▶ _Data provided_:
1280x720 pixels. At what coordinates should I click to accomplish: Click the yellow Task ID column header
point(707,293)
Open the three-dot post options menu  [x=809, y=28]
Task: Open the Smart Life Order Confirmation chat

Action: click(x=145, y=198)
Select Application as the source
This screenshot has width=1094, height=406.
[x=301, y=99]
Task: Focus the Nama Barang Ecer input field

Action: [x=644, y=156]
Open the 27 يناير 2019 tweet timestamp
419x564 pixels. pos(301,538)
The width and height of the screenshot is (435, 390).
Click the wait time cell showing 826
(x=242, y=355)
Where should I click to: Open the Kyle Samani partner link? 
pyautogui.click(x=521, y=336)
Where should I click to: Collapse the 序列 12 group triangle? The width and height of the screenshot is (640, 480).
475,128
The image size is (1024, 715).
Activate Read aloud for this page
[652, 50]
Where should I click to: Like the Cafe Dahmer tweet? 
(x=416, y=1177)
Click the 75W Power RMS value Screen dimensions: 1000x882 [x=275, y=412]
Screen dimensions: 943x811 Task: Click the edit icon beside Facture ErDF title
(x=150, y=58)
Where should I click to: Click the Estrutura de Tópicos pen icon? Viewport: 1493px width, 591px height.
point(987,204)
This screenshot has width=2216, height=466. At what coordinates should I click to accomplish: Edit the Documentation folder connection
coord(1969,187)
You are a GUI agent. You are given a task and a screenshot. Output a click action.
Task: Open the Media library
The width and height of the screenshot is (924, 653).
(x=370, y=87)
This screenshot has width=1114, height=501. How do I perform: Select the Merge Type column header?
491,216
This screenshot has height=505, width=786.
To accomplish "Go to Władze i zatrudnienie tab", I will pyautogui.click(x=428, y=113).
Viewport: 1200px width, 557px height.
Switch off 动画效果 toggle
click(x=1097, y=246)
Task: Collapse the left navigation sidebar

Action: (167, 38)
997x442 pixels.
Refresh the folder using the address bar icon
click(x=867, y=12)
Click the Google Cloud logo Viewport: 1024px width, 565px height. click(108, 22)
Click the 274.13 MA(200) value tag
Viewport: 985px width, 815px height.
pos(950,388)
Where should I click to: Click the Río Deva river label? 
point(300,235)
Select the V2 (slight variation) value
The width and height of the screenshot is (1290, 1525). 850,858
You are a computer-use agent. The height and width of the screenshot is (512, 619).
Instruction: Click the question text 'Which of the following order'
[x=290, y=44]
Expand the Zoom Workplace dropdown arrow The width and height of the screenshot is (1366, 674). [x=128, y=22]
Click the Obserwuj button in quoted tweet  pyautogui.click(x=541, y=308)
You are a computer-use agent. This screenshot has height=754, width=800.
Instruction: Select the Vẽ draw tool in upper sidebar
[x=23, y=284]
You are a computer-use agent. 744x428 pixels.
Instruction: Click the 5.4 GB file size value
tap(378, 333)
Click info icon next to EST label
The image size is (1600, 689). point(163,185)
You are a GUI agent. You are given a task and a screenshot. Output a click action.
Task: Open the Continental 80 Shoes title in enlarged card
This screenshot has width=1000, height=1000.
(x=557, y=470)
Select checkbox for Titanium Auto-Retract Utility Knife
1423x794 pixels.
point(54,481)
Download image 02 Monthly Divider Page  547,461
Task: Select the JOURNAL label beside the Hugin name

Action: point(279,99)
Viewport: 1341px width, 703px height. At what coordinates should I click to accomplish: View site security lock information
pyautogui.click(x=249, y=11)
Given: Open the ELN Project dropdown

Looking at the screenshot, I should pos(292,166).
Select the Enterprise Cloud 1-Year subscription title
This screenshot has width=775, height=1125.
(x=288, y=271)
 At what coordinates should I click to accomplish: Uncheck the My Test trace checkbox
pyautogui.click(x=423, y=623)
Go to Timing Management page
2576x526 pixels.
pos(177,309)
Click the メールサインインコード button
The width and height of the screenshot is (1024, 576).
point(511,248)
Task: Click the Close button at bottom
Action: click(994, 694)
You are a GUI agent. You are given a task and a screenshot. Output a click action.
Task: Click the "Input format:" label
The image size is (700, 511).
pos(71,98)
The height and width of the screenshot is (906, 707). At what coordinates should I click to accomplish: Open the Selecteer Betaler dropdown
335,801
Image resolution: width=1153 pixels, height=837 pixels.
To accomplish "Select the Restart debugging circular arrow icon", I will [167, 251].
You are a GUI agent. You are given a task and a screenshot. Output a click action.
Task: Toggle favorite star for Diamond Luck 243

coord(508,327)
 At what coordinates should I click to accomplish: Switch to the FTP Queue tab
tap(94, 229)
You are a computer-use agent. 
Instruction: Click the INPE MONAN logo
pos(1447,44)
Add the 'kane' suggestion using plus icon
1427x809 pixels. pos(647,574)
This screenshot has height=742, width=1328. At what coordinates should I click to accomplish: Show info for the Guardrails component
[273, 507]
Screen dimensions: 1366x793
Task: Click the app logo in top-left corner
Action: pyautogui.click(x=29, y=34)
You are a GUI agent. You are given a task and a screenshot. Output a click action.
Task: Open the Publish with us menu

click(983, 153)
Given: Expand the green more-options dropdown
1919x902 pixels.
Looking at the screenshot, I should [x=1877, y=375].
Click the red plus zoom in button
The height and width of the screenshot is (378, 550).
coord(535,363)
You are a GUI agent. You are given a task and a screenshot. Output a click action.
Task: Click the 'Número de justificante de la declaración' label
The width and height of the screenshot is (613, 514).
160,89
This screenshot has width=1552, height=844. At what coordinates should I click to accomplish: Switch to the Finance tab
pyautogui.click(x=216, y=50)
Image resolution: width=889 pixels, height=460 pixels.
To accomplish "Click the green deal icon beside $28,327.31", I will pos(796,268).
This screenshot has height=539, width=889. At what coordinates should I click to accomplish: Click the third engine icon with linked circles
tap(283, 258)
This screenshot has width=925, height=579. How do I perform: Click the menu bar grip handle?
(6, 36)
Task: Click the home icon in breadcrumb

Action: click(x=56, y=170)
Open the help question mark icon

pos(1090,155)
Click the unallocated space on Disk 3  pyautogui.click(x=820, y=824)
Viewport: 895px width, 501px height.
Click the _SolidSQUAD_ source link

▶ _To do_: Write the whole listing out again, exactly as it appears above.

▶ _Expected output_:
1280x720 pixels. At what coordinates should I click to accomplish: Click the yellow Task ID column header
point(707,293)
Open the three-dot post options menu  [x=809, y=28]
Task: Open the Smart Life Order Confirmation chat

Action: click(x=145, y=198)
Select Application as the source
This screenshot has width=1094, height=406.
[x=301, y=99]
Task: Focus the Nama Barang Ecer input field

Action: [x=644, y=156]
Open the 27 يناير 2019 tweet timestamp
419x564 pixels. pos(301,538)
The width and height of the screenshot is (435, 390).
Click the wait time cell showing 826
(x=242, y=355)
Where should I click to: Open the Kyle Samani partner link? 
pyautogui.click(x=521, y=336)
Where should I click to: Collapse the 序列 12 group triangle? The width and height of the screenshot is (640, 480).
475,128
The image size is (1024, 715).
Activate Read aloud for this page
[652, 50]
Where should I click to: Like the Cafe Dahmer tweet? 
(x=416, y=1177)
Click the 75W Power RMS value Screen dimensions: 1000x882 [x=275, y=412]
Screen dimensions: 943x811 Task: Click the edit icon beside Facture ErDF title
(x=150, y=58)
Where should I click to: Click the Estrutura de Tópicos pen icon? Viewport: 1493px width, 591px height.
point(987,204)
This screenshot has width=2216, height=466. At what coordinates should I click to accomplish: Edit the Documentation folder connection
coord(1969,187)
You are a GUI agent. You are given a task and a screenshot. Output a click action.
Task: Open the Media library
The width and height of the screenshot is (924, 653).
(x=370, y=87)
This screenshot has width=1114, height=501. How do I perform: Select the Merge Type column header?
491,216
This screenshot has height=505, width=786.
To accomplish "Go to Władze i zatrudnienie tab", I will pyautogui.click(x=428, y=113).
Viewport: 1200px width, 557px height.
Switch off 动画效果 toggle
click(x=1097, y=246)
Task: Collapse the left navigation sidebar

Action: (167, 38)
997x442 pixels.
Refresh the folder using the address bar icon
click(x=867, y=12)
Click the Google Cloud logo Viewport: 1024px width, 565px height. click(108, 22)
Click the 274.13 MA(200) value tag
Viewport: 985px width, 815px height.
pos(950,388)
Where should I click to: Click the Río Deva river label? 
point(300,235)
Select the V2 (slight variation) value
The width and height of the screenshot is (1290, 1525). 850,858
You are a computer-use agent. The height and width of the screenshot is (512, 619).
Instruction: Click the question text 'Which of the following order'
[x=290, y=44]
Expand the Zoom Workplace dropdown arrow The width and height of the screenshot is (1366, 674). [x=128, y=22]
Click the Obserwuj button in quoted tweet  pyautogui.click(x=541, y=308)
You are a computer-use agent. This screenshot has height=754, width=800.
Instruction: Select the Vẽ draw tool in upper sidebar
[x=23, y=284]
You are a computer-use agent. 744x428 pixels.
Instruction: Click the 5.4 GB file size value
tap(378, 333)
Click info icon next to EST label
The image size is (1600, 689). point(163,185)
You are a GUI agent. You are given a task and a screenshot. Output a click action.
Task: Open the Continental 80 Shoes title in enlarged card
This screenshot has width=1000, height=1000.
(x=557, y=470)
Select checkbox for Titanium Auto-Retract Utility Knife
1423x794 pixels.
point(54,481)
Download image 02 Monthly Divider Page  547,461
Task: Select the JOURNAL label beside the Hugin name

Action: point(279,99)
Viewport: 1341px width, 703px height. At what coordinates should I click to accomplish: View site security lock information
pyautogui.click(x=249, y=11)
Given: Open the ELN Project dropdown

Looking at the screenshot, I should pos(292,166).
Select the Enterprise Cloud 1-Year subscription title
This screenshot has width=775, height=1125.
(x=288, y=271)
 At what coordinates should I click to accomplish: Uncheck the My Test trace checkbox
pyautogui.click(x=423, y=623)
Go to Timing Management page
2576x526 pixels.
pos(177,309)
Click the メールサインインコード button
The width and height of the screenshot is (1024, 576).
point(511,248)
Task: Click the Close button at bottom
Action: click(994, 694)
You are a GUI agent. You are given a task and a screenshot. Output a click action.
Task: Click the "Input format:" label
The image size is (700, 511).
pos(71,98)
The height and width of the screenshot is (906, 707). At what coordinates should I click to accomplish: Open the Selecteer Betaler dropdown
335,801
Image resolution: width=1153 pixels, height=837 pixels.
To accomplish "Select the Restart debugging circular arrow icon", I will [167, 251].
You are a GUI agent. You are given a task and a screenshot. Output a click action.
Task: Toggle favorite star for Diamond Luck 243

coord(508,327)
 At what coordinates should I click to accomplish: Switch to the FTP Queue tab
tap(94, 229)
You are a computer-use agent. 
Instruction: Click the INPE MONAN logo
pos(1447,44)
Add the 'kane' suggestion using plus icon
1427x809 pixels. pos(647,574)
This screenshot has height=742, width=1328. At what coordinates should I click to accomplish: Show info for the Guardrails component
[273, 507]
Screen dimensions: 1366x793
Task: Click the app logo in top-left corner
Action: pyautogui.click(x=29, y=34)
You are a GUI agent. You are given a task and a screenshot. Output a click action.
Task: Open the Publish with us menu

click(983, 153)
Given: Expand the green more-options dropdown
1919x902 pixels.
Looking at the screenshot, I should [x=1877, y=375].
Click the red plus zoom in button
The height and width of the screenshot is (378, 550).
coord(535,363)
You are a GUI agent. You are given a task and a screenshot. Output a click action.
Task: Click the 'Número de justificante de la declaración' label
The width and height of the screenshot is (613, 514).
160,89
This screenshot has width=1552, height=844. At what coordinates should I click to accomplish: Switch to the Finance tab
pyautogui.click(x=216, y=50)
Image resolution: width=889 pixels, height=460 pixels.
To accomplish "Click the green deal icon beside $28,327.31", I will pos(796,268).
This screenshot has height=539, width=889. At what coordinates should I click to accomplish: Click the third engine icon with linked circles
tap(283, 258)
This screenshot has width=925, height=579. How do I perform: Click the menu bar grip handle?
(6, 36)
Task: Click the home icon in breadcrumb

Action: click(x=56, y=170)
Open the help question mark icon

pos(1090,155)
Click the unallocated space on Disk 3  pyautogui.click(x=820, y=824)
Viewport: 895px width, 501px height.
Click the _SolidSQUAD_ source link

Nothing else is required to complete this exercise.